----- EXERCISE DATA

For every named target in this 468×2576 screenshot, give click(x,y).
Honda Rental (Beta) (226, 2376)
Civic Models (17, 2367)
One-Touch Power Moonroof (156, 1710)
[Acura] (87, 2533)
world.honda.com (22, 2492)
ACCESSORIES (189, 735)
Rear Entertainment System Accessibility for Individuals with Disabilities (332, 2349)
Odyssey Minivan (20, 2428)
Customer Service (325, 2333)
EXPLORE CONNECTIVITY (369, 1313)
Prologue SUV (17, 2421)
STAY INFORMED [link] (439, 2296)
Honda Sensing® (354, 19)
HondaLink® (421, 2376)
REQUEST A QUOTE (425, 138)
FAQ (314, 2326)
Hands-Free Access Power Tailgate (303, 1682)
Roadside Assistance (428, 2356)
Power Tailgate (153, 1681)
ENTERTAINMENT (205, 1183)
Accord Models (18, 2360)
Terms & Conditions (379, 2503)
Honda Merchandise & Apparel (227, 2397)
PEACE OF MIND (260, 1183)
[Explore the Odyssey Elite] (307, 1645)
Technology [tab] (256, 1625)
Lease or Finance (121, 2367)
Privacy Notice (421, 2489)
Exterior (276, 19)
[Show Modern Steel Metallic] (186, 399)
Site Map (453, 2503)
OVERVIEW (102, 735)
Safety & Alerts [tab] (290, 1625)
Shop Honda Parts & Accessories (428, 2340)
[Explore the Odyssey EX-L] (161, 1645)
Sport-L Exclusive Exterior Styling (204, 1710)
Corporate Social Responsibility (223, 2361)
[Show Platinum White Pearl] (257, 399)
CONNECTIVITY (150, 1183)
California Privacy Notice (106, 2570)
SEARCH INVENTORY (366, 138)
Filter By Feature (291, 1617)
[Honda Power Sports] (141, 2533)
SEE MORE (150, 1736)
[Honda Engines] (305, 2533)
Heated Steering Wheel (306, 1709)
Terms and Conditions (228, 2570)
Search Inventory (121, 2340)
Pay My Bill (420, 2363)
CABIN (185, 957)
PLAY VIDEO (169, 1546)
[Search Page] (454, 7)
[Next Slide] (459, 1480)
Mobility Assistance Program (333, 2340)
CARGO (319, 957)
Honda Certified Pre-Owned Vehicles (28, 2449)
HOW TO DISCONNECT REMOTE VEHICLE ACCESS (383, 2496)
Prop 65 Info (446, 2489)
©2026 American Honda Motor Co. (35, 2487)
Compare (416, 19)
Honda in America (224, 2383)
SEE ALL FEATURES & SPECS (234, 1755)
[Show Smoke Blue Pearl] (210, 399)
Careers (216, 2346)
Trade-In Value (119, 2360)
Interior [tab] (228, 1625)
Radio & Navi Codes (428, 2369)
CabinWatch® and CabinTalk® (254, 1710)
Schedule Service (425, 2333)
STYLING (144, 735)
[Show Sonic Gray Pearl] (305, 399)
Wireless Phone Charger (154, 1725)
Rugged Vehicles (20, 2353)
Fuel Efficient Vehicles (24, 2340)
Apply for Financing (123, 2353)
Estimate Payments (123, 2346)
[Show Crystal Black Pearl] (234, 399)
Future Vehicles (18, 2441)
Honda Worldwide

----------

Filter the records above for lines containing the word "Assistance", and copy those lines.

Roadside Assistance (428, 2356)
Mobility Assistance Program (333, 2340)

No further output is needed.